Pulmonary Hypertension
Pulmonary hypertension is a serious condition where there is abnormally high pressure in the blood vessels between the lungs and the heart.
Key Facts
- When the blood pressure in the pulmonary arteries gets too high, the arteries in the lungs narrow (or constrict), reducing blood flow through the lungs and causing low levels of oxygen in the blood.
- There are numerous causes of pulmonary hypertension, which can be inherited or acquired as a result of other medical conditions such as heart disease, lung disease, or connective tissue disease.
- In most cases, pulmonary hypertension cannot be cured, but with proper treatment, you can improve symptoms and slow the disease’s progression. The exception is CTEPH which can be cured through surgery.
How Pulmonary Hypertension Affects Your Body
Oxygen-poor blood returning to the heart from all body organs and tissues travels from the right side of the heart through the pulmonary arteries into the lungs. Within the lungs, these arteries divide into smaller vessels in order to take in oxygen and get rid of carbon dioxide. The oxygen-rich blood then returns to the left side of the heart from where it is pumped back to all body organs and tissues.
Normally, the blood flows relatively easily through these vessels in your lungs but in PH, the walls of the arteries become stiff, damaged and narrow. This makes blood flow much more difficult and causes the blood pressure in the lungs to rise and the right side of your heart to work harder. Over time, this added stress to the right side of your heart can lead to other medical problems, specifically heart failure.
Pulmonary hypertension is classified by the World Health Organization according to its causes or associated underlying conditions:
- Group 1: Pulmonary arterial hypertension (PAH) refers to increased pressure in the vessels caused by obstruction in the small arteries in the lung, for a variety of reasons. These include "idiopathic" (no known cause or underlying condition); drug-related, HIV infection; connective tissue/autoimmune disorders (such as scleroderma) and others.
- Group 2: Pulmonary hypertension due to left-side heart disease. This is when long-term heart disease results in damage to the pulmonary arteries eventually causing PH.
- Group 3: Pulmonary hypertension caused by underlying lung diseases or hypoxemia.
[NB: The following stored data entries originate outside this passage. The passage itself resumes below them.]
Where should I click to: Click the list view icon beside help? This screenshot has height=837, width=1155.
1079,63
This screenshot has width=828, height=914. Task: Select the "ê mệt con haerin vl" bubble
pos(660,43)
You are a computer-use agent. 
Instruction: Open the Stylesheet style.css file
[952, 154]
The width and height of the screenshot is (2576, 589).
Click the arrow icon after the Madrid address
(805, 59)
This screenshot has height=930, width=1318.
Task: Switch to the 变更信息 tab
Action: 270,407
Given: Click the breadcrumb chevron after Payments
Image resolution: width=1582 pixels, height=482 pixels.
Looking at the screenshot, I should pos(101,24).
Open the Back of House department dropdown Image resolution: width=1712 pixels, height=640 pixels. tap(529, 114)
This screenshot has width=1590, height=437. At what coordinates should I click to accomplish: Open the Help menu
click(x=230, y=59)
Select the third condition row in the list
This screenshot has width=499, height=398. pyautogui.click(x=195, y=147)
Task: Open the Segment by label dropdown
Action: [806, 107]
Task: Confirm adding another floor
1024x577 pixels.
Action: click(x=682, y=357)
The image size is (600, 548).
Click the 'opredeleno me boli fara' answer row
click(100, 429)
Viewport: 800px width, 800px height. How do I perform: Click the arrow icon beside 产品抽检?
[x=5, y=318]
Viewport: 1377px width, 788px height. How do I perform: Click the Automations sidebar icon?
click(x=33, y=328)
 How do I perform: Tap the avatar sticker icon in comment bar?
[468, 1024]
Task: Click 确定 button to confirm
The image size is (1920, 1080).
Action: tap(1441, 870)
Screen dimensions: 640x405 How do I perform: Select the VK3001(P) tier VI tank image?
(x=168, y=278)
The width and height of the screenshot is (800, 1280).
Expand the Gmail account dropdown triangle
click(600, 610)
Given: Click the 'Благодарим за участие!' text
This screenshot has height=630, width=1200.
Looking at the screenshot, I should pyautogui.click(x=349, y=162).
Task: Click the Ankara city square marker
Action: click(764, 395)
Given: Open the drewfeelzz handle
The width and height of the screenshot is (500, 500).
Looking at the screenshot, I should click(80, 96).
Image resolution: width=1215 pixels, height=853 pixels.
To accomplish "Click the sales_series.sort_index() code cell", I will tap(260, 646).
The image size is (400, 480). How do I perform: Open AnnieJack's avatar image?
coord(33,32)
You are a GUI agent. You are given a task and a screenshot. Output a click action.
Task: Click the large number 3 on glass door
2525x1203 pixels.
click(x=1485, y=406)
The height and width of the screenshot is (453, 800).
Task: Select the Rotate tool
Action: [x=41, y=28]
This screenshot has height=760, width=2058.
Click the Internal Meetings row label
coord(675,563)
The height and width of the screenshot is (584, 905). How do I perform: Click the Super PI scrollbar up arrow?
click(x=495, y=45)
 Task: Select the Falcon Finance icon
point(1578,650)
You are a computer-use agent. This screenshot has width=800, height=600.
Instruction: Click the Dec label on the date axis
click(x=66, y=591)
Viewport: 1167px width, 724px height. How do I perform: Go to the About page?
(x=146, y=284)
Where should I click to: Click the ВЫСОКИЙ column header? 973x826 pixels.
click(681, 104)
The common diseases that cause hypoxia are COPD, emphysema, pulmonary fibrosis, obstructive sleep apnea, lung development abnormalities and chronic high-altitude exposure.
- Group 4: CTEPH (chronic thromboembolic pulmonary hypertension)—In some patients, pulmonary embolism, or blood clots, in the lung’s arteries can form scar-like tissue, blocking or narrowing the arteries and leading to CTEPH. Some CTEPH patients can be cured with pulmonary thromboendarterectomy (PTE) surgery.
- Group 5: Pulmonary hypertension from numerous other disorders. This group includes any other cause that doesn’t fit under another heading. Examples are blood disorders, systemic disorders like sarcoidosis, metabolic disorders like thyroid diseases and chronic kidney failure or tumors obstructing pulmonary arteries.
Symptoms of Pulmonary Hypertension
Diagnosing PH can be difficult because many of the signs and symptoms are similar to other lung diseases, like asthma and COPD. However, if you suspect a problem you should see your doctor immediately as early diagnosis is the key to preventing fatalities. Some of the most common symptoms include shortness of breath, fatigue, chest pain, dizziness and fainting, heart palpitations, and edema (or swelling in your ankles and legs). If your doctor suspects that you have PH, they will need a detailed medical and family history, and will initially perform a physical exam and one or more diagnostic tests.